In the steeplechase, Tresch advanced to Saturday’s final with a strong run and will attempt to improve on her 10th-place finish from 2011.

Tresch was hovering behind the leaders in her heat with a pack of four runners holding onto spots No. 4-7. With approximately 900 meters to go, Tresch made her move.

Following the water jump and heading to the line with two laps to go, she charged by three runners into fourth place and held that spot while gaining ground on the top three runners. She crossed the line in 10:06.52 and finished fourth for an automatic spot in the final.

“Martina ran well,” Rovelto said. “She looked strong to me.

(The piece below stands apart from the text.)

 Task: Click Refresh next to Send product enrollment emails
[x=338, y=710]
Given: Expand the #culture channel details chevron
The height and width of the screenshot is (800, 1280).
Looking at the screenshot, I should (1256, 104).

Sometimes you qualify through and you wonder what are you going to do when you get there.

“To me, it looked like she will be OK. She looked like she will be able to come back and run well in a couple of days.”

The Wildcats was set to have only one athlete in action today, as high jumper Erik Kynard looks to defend his title. Kynard will be in a battle with Indiana’s Derek Drouin in an event being highly touted among members of the track and field media as one of the top events to watch. This was to be the last time the Olympic medalists go head-to-head as collegiate athletes.